According to University of Alabama at Birmingham assistant professor of psychology Christopher Robinson, Ph.D., our 9/11 memories may not be as credible as we think.

"We have memories, but it doesn't mean we remember," he says.

Robinson's 2004 dissertation, "A Time-lapsed Study of Memories for the Reception Events of September 11, 2001," looked at the consistency and specificity of people's memories associated with what they were doing and where they were when they heard about the terrorist attacks.

"Memory is very malleable," he says. "As with most autobiographical memories, unless someone documented the event, there are very few ways to verify what someone was doing, how they learned about the events or how they felt upon hearing the news."

He says that people who are asked what happened on the day of the event will give a story that will likely be different when asked again years later.

"That's because many other things come into play," he says. "You have something called retroactive interference."

"Information you learn after an event can influence your prior memory," he says, "and will be incorporated into your memory."

After watching the news and talking with other people, those details color your forming memory, he says.

"Then, you talk about it and reinforce that colored memory," he says. "It becomes the memory."

Robinson says that people often say that when the planes struck the World Trade Center, they knew it was an attack on the nation. But if those same people would have been questioned on Sept. 10, the day before the attack, he suspects they would not have been able to conceive such an attack on the United States.

They only now say that they knew it was an attack because they have confirmation that it was. That's their memory colored with retroactive information, he says. Indeed, initially his participants remembered the confusion about what had happened that day, such as the initially conflicting reports about the size and number of the aircraft, only to later "remember" that they immediately knew it was a terrorist attack.

But why is it that people remember anything at all about what they were doing on that day? Robinson says that when something breaks a routine it is more likely to be remembered.

"Sept. 11,2001, was a significant break in our routine with far-reaching consequences," he says. "We talk about 9/11; we remember how much this changed our lives. Over time, we develop the memory surrounding it."
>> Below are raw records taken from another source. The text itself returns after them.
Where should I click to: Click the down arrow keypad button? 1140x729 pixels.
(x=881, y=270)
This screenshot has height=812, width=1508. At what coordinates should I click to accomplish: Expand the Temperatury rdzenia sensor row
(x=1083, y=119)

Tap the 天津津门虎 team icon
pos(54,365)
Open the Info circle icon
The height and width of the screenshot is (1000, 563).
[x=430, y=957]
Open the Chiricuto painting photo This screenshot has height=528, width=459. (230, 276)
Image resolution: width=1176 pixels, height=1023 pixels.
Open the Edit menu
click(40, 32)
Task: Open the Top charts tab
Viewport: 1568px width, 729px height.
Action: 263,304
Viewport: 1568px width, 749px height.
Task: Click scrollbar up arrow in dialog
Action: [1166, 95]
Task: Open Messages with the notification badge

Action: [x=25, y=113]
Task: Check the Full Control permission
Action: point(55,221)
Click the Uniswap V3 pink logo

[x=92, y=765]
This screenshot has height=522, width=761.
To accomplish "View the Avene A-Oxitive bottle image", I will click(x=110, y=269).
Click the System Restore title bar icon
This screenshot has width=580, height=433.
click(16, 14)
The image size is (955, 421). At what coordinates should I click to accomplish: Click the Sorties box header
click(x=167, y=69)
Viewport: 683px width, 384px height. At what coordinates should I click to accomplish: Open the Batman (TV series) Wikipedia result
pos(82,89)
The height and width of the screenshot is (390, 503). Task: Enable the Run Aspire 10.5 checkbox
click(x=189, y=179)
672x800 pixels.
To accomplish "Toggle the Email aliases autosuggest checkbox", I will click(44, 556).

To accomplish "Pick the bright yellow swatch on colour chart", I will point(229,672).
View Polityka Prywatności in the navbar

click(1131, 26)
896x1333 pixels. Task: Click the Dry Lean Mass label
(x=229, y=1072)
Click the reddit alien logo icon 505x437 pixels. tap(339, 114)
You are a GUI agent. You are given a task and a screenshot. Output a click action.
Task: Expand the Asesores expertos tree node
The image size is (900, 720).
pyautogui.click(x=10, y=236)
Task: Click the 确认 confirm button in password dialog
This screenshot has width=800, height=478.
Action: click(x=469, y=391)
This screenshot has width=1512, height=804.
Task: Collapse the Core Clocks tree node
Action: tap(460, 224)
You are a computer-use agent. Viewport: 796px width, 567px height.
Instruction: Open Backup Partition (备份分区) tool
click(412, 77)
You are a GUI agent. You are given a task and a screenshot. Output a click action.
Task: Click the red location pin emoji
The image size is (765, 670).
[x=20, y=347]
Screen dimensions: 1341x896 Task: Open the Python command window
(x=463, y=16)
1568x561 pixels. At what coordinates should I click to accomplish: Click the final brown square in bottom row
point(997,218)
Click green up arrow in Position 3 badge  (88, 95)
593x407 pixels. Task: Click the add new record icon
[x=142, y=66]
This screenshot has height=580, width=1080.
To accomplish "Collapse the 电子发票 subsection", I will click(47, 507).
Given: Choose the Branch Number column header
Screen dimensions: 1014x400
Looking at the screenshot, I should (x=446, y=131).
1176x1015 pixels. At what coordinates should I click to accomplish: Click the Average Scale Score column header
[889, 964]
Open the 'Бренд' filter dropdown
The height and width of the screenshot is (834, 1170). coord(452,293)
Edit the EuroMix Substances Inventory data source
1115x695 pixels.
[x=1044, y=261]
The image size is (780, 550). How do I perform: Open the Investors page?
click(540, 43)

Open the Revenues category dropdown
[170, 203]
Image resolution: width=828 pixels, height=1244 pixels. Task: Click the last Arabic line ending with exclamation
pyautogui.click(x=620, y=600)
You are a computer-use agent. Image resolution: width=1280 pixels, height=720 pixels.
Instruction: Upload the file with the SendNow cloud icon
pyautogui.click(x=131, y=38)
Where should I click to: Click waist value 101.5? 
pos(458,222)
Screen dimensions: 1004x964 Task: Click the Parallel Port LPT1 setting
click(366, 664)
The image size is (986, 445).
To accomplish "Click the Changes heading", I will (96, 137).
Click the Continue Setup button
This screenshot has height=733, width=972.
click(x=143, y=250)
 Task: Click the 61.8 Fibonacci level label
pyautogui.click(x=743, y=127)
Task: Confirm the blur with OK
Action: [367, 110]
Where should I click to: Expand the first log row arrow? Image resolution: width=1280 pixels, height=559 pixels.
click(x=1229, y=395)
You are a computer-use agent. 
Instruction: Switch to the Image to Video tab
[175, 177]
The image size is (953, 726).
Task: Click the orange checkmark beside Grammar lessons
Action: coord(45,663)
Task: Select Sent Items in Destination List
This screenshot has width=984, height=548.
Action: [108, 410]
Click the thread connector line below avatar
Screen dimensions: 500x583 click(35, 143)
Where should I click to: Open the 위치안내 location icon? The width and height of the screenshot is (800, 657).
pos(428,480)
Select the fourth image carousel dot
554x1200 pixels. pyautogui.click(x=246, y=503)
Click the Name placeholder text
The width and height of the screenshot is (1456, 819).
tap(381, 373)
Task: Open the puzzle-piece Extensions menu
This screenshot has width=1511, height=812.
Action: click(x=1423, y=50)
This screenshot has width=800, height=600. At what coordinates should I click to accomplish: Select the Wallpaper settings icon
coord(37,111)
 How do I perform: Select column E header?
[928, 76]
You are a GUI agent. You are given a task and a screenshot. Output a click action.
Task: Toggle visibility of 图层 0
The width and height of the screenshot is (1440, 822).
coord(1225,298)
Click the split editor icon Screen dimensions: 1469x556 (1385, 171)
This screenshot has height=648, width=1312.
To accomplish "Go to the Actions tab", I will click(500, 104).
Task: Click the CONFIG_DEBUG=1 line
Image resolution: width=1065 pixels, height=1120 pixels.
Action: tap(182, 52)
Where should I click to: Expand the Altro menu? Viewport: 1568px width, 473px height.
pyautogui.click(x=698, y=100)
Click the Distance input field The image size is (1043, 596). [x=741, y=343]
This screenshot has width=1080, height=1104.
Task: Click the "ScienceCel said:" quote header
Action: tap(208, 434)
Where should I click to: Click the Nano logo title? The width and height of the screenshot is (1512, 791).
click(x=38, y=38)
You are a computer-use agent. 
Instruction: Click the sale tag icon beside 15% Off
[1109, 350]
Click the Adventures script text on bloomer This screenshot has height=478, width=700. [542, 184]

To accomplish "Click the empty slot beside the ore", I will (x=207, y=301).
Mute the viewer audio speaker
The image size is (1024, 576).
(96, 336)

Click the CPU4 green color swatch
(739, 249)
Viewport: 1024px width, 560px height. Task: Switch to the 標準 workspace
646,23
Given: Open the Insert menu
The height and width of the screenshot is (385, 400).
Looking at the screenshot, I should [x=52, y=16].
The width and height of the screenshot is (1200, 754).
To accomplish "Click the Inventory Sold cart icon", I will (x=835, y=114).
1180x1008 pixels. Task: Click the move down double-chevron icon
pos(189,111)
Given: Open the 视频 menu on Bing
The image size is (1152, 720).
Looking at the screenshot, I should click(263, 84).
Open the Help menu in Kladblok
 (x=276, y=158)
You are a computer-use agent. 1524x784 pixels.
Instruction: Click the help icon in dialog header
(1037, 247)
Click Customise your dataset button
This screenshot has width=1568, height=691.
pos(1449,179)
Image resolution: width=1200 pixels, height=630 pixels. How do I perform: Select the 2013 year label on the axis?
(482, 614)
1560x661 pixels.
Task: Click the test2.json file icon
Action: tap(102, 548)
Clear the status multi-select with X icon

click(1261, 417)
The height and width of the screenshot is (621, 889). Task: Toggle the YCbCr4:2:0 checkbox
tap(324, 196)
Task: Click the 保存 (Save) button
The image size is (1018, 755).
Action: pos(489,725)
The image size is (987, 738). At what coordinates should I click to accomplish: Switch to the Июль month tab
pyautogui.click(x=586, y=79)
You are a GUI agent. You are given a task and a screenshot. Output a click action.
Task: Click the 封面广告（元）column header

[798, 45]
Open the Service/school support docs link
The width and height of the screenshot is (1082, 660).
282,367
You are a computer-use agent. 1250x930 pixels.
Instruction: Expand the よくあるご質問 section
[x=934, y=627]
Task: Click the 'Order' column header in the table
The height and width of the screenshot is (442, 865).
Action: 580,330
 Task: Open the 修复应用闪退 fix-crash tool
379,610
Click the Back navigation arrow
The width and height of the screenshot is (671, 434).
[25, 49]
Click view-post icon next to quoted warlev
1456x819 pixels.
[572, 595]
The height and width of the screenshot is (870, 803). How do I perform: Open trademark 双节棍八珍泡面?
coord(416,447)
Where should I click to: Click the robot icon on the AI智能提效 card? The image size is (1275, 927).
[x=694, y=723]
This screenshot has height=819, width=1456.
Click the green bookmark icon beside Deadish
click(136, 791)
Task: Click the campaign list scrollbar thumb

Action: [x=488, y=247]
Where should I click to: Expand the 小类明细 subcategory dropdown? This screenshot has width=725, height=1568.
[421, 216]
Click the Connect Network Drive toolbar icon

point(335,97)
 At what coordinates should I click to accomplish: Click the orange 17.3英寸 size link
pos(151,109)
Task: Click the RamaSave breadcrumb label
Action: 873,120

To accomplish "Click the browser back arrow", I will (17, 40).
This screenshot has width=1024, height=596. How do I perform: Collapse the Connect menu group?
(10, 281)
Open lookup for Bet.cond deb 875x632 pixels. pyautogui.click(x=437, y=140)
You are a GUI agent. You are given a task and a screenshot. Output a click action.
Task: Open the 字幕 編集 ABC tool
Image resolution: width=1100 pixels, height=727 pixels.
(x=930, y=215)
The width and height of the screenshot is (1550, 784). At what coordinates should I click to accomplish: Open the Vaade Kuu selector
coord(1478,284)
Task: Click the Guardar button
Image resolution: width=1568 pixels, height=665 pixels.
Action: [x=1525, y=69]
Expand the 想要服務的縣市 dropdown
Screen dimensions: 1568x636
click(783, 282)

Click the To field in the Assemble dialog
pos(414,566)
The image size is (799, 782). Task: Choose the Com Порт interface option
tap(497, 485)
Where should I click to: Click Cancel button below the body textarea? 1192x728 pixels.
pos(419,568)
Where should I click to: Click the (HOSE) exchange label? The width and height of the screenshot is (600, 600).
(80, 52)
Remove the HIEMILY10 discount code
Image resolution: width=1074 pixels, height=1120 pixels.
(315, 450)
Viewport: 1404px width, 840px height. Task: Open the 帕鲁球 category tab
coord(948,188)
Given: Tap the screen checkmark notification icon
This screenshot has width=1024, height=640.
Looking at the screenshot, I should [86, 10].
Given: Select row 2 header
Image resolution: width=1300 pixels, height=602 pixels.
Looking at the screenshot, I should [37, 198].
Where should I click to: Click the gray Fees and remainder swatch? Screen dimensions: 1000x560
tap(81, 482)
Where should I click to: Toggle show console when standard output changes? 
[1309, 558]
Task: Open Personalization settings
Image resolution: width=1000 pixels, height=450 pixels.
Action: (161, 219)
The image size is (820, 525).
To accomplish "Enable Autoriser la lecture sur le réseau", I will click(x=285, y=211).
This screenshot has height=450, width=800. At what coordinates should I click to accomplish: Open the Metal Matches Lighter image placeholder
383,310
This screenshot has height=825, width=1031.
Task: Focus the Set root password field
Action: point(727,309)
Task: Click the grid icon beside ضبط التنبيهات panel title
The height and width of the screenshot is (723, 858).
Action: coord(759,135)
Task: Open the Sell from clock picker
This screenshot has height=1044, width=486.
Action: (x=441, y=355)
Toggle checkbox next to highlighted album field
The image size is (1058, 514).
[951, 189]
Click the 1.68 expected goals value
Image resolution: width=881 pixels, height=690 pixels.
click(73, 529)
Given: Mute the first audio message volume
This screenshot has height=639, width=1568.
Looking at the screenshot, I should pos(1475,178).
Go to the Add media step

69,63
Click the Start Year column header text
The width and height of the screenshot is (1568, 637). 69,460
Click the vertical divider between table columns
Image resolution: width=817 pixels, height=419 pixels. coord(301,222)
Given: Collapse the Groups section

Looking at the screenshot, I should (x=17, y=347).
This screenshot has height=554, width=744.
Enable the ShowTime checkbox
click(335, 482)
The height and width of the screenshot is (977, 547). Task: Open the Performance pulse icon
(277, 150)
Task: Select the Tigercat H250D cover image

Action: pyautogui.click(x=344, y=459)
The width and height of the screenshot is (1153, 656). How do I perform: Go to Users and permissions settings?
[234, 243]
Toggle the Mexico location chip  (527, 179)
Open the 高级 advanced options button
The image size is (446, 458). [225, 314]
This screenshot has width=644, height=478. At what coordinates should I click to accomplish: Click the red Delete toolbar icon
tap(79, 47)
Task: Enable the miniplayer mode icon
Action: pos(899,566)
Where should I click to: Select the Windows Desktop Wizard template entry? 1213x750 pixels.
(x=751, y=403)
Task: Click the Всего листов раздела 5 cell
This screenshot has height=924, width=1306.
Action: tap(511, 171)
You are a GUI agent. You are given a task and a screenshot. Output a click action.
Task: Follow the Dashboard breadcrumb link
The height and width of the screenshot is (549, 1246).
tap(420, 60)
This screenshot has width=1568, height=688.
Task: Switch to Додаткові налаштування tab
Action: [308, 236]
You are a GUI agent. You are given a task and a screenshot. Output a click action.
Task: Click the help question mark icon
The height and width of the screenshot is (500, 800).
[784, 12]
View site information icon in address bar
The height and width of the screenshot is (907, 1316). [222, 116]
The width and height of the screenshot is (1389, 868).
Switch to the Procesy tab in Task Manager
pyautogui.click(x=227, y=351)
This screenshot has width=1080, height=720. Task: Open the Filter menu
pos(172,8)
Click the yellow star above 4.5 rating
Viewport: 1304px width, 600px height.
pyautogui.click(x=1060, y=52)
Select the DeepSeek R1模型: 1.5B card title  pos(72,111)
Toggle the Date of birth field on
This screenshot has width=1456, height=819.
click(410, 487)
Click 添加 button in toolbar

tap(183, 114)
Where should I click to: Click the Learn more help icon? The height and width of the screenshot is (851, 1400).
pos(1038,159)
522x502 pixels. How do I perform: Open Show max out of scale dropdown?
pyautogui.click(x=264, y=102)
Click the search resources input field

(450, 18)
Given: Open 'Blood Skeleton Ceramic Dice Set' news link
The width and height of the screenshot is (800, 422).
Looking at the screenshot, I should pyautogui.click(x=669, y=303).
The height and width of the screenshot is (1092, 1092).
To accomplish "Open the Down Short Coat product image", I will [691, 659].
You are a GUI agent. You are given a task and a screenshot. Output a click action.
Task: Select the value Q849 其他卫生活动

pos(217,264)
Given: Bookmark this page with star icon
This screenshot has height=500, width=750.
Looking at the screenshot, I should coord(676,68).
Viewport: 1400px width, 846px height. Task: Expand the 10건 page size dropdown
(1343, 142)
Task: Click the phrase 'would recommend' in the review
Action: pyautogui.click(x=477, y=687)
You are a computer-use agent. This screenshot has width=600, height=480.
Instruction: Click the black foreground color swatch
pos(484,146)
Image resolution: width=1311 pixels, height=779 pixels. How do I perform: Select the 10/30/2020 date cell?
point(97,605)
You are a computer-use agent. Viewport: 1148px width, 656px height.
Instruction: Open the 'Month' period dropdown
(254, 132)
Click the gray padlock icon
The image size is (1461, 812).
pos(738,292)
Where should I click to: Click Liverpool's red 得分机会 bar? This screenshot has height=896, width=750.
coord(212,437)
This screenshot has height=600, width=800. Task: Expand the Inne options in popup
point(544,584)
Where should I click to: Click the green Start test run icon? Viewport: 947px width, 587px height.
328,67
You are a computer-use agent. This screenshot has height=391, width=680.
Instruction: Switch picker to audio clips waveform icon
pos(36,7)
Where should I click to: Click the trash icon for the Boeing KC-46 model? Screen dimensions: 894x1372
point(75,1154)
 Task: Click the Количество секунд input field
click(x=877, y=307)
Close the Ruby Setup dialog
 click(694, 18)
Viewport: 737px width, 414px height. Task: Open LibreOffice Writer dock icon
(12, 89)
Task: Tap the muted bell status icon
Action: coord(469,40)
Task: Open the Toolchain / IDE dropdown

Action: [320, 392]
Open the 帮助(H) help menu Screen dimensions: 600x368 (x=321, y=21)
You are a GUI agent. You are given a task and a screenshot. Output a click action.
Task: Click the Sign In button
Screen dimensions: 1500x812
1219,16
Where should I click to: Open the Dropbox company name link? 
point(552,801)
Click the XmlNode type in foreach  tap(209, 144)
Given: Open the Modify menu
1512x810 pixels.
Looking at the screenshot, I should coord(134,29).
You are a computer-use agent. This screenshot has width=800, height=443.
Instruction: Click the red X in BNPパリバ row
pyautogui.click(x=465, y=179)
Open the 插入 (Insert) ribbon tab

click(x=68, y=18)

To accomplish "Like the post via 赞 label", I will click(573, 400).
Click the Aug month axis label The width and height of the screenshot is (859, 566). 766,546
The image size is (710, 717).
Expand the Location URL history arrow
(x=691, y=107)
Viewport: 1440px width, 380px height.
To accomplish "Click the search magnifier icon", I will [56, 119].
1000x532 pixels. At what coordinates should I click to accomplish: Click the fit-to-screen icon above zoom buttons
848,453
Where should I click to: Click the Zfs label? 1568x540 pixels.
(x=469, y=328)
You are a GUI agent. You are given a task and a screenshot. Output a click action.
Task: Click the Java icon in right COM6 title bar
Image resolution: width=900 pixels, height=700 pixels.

If you do want to make sure your memory is accurate, Robinson recommends recording the details of the events immediately after they happen. When you do, however, you will be surprised at how your memory will be different from your written account year later, he says.

He notes an experiment among a group who were asked to write down their account of the Challenger explosion. Years later, they went back to their writings and remarked, "That's what I wrote, but not what I remembered."

Robinson says it's usually OK to have memories that are colored with retroactive details (as long as you're not a witness in court) and share them among family and friends.

"It could be cathartic or a bonding experience," he says. "There is nothing wrong with that."